|
2.3. Method development for
enhanced biological interpretation of gene expression data.
Responsible:
Jörg
Rahnenführer, MPI, Saarbrucken.
Background:
Increasing evidence
suggests that only local structures of biological networks can be
recovered from gene expression data. Taking known structural,
regulatory or enzymatic roles of the corresponding proteins into
consideration can improve the functional interpretation of the results
significantly. Our methods can directly be extended and applied to
other genomic high-throughput data, e.g. microarray-based CGH, a
technique that will become increasingly important during NGFN2, with
applications in cancer and medical genetics. Bayesian networks are
graphical representations of the conditional independence structure
among a set of variables, which are fitted to measured input-output
behavior of a biological system, e.g. a part of a biochemical network
model. Such measurements will be produced within NGFN2 by knock-down
experiments applying RNAi technology, combined application of genomic
(cytogenetic, CGH) and transcriptomic or proteomic investigations,
epigenetic profiling and other methods. We aim to reconstruct small
local networks by using Bayesian network inference based on such
molecular data. Assessment of model fit and re-modeling will give
further insights into cross-talk between pathways as well as subsystem
properties.
Planned work:
Our primary objectives
are the development and validation of methods that generate functional
profiles with high biological or medical relevance. These profiles
refer to gene sets with known biological meaning rather than to single
genes. This provides fully interpretable snapshots of gene expression
data obtained under specific conditions. A major application will be
the characterization of disease types on a functional level. More
specific goals are:
-
Identification of useful measures for
co-regulation of genes in order to score whole sets of genes in
microarray experiments and calculation of significance scores for
such gene sets.
-
Development of validation procedures
that are based on biological rather than purely statistical
criteria.
-
Extension of scoring approach to
discriminate between different phenotypes; development of scoring
functions with discriminatory power.
-
Application of methods to other types
of biological information like GO and MIPS annotations.
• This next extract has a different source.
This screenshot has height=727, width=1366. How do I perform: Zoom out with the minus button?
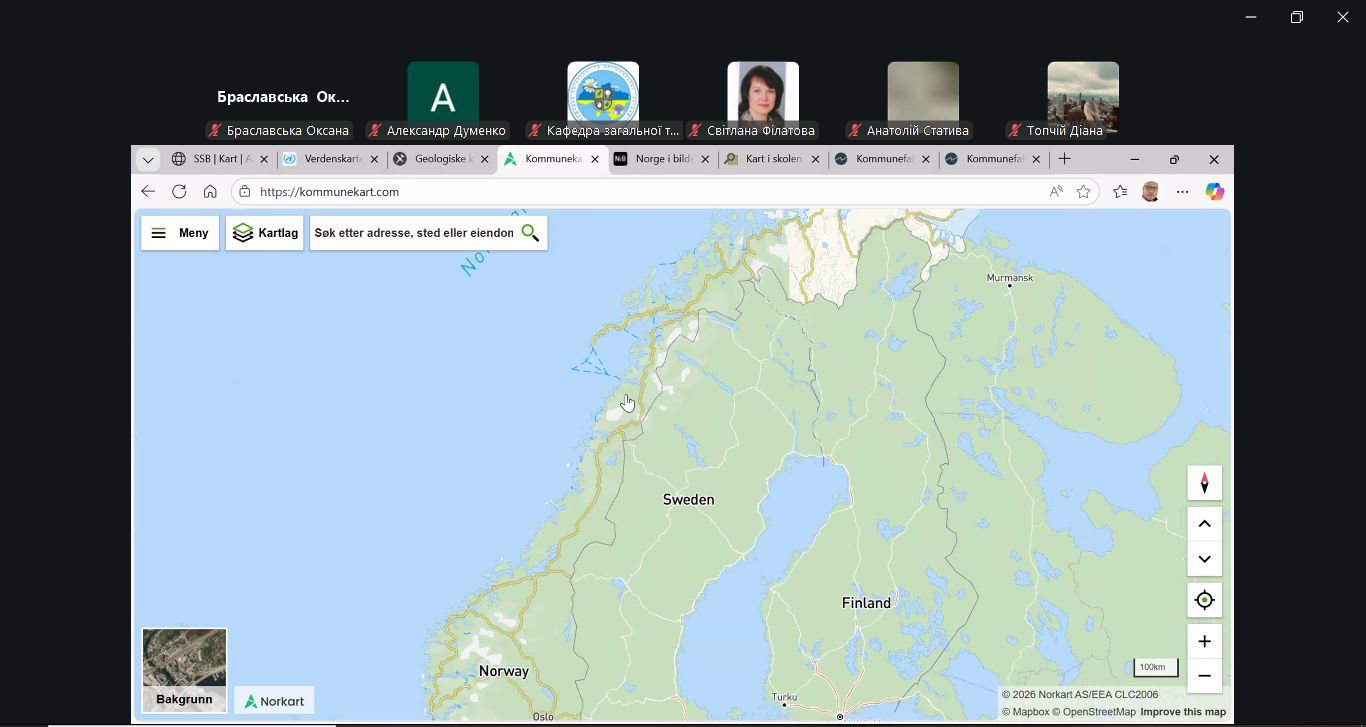pyautogui.click(x=1204, y=676)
The choice
of meaningful gene sets will be done cooperation with SP 2.4 Gene
Set Analysis.
-
Extension of the existing methods
towards other multivariate high-throughput data given in matrix
form, like CGH data, adapted to up-to-date demands within NGFN-2.
-
Modelling of local pathways, like
parts of the EGF/MAP kinase pathway or tyrosine kinase dependent
cell proliferation signals for inferring small parts of
biochemical networks, inference of small netwoeks with Bayesian
inference.
-
Conduction of case studies on a
variety of real gene expression data from NGFN-2 members and
evaluation of the biological findings.
|
|